Dr. Abraham is an Associate Professor in the Department of Anesthesiology and Institute for Informatics at Washington University in St. Louis. She received her PhD from Pennsylvania State University in Information Sciences and Technology and has an interdisciplinary background in computer science, human factors and biomedical informatics. Dr. Abraham’s current research focuses on developing and implementing informatics tools to promote patient safety, and she has led numerous projects on: (a) medication ordering practices; (b) clinical communication and coordination behaviors during care transitions; (c) use of telemedicine and machine learning (ML) to augment perioperative risk identification and mitigation; and (d) shared and distributed cognition for critical care teamwork. Across these domains, Dr. Abraham’s research program targets the development of collaborative systems to deliver coordinated and safer care. Centered on techniques of working “in the clinical wild,” Dr. Abraham’s research translates these findings into applied products that are meaningful for healthcare practice and into novel theoretical and methodological frameworks that drives the direction for applied clinical informatics research.
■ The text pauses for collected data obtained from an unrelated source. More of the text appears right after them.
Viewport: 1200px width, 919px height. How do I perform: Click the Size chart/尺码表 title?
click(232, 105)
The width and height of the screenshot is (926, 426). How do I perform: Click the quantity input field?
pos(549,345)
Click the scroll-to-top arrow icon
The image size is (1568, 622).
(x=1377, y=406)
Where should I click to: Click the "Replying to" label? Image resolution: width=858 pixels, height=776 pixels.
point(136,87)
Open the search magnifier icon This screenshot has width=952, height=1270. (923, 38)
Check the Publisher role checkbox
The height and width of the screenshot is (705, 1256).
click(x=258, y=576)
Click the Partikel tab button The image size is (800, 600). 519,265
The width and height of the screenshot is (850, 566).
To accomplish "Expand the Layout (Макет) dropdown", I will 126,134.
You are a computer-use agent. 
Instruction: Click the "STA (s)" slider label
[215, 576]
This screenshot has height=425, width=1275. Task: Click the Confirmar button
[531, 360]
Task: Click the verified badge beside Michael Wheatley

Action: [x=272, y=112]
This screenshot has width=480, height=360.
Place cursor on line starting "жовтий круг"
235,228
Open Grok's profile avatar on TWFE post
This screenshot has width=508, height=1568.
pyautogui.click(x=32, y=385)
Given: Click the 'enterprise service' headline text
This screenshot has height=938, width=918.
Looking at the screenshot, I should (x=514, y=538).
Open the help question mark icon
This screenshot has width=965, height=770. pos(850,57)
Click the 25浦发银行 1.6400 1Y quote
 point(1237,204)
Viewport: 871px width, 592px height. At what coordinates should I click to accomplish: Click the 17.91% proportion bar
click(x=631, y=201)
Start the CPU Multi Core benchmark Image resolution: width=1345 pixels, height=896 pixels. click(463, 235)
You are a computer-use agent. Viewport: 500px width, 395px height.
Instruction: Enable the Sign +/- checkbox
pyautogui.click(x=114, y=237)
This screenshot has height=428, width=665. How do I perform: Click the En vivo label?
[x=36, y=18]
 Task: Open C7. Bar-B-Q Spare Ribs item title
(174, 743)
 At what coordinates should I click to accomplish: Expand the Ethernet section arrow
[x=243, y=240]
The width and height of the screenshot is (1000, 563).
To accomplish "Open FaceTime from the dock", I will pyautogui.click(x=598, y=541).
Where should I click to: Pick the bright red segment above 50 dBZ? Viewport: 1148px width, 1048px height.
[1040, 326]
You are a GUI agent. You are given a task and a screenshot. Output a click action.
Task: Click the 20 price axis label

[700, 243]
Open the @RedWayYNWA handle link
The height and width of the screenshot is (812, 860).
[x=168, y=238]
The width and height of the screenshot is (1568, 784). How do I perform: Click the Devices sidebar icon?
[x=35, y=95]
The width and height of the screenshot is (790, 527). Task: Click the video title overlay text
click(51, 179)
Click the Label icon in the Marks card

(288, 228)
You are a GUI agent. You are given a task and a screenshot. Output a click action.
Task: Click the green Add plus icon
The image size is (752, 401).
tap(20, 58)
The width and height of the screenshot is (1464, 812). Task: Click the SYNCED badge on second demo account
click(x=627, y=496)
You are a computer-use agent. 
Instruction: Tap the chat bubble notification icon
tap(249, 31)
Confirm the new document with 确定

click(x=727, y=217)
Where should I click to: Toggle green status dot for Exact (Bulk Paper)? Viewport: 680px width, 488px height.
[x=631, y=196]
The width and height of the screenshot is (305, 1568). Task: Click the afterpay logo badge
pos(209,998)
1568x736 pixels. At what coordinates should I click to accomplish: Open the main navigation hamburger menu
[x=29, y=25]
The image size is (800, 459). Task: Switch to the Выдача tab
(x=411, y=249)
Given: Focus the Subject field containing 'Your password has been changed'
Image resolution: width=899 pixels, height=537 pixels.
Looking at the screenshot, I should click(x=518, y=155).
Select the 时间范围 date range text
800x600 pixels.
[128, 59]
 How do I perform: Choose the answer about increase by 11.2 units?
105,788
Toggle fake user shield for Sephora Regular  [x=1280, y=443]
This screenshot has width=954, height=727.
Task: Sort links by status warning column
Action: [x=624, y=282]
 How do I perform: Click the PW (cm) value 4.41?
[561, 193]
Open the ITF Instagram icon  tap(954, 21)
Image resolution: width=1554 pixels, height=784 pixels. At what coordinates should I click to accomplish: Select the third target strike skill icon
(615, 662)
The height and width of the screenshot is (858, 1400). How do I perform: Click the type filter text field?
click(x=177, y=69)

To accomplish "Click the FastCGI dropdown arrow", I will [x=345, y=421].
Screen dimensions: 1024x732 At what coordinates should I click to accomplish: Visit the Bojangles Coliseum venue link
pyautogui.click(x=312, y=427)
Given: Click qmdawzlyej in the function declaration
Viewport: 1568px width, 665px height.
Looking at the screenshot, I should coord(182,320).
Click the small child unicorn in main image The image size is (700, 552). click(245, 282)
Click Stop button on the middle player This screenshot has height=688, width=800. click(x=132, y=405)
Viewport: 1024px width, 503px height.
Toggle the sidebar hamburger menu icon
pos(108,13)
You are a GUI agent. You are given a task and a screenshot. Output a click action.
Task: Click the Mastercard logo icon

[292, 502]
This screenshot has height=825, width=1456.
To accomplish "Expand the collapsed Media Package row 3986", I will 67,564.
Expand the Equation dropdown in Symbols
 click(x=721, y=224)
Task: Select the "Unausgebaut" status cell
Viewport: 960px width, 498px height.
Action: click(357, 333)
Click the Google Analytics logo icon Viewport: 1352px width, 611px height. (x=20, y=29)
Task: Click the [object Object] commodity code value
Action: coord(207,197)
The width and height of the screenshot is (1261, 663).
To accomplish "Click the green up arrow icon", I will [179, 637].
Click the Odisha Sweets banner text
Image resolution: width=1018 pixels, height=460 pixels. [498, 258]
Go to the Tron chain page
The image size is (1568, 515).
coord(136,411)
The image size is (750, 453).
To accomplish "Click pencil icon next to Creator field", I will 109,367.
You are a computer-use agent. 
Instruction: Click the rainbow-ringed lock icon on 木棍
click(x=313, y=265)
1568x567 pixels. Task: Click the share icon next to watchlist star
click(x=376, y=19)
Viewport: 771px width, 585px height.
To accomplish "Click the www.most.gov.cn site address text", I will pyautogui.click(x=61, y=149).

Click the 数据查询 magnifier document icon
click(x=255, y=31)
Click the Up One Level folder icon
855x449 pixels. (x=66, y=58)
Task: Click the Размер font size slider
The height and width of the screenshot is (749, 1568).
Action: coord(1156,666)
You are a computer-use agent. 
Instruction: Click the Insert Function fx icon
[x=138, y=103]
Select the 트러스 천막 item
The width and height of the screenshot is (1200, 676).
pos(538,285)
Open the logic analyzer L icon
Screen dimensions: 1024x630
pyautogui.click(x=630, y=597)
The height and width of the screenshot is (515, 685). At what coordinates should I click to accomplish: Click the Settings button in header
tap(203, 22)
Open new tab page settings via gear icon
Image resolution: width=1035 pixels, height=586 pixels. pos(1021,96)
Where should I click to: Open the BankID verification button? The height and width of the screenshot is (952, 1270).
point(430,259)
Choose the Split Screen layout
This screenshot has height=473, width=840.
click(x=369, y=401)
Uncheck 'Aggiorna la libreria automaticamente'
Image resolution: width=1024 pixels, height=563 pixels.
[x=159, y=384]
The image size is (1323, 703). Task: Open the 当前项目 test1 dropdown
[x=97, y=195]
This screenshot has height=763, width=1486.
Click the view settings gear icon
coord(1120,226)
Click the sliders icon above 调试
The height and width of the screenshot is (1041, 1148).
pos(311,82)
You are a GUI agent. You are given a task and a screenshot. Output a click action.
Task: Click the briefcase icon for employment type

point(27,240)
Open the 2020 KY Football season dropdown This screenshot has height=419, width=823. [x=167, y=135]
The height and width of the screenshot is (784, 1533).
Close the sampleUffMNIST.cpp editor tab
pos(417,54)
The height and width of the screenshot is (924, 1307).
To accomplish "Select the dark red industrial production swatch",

Her research has led to the implementation of several evidence-based tools (e.g., handoff and rounding tools, discharge transition record, ML-augmented risk prediction reports, perioperative mental health programs,), perioperative telemedicine programs (e.g., within the operating room, intensive care unit, post-anesthesia care unit, and medical floor units), and handoff training programs at multiple hospitals and disseminated in over 60 peer-reviewed publications in leading informatics, safety and clinical journals.

Given her extensive research expertise, Abraham is recognized as a national expert in the fields of handoff safety and medication ordering safety. She serves on the Multi-Center Handoff Collaborative – a national group aiming to create pragmatic, scalable, and sustainable practices to increase the efficiency and effectiveness of handoffs and care transitions – and the Leapfrog National Expert Panel on Computerized Prescriber Order Entry (CPOE) Standards. Her work has also received recognition from the American Medical Informatics Association (AMIA), the primary informatics professional society, which recognized her research through a Distinguished Paper Award in 2012, the Diana Forsythe Award in 2010 and 2021 (and finalist for 2022), and the New Investigator Award in 2019.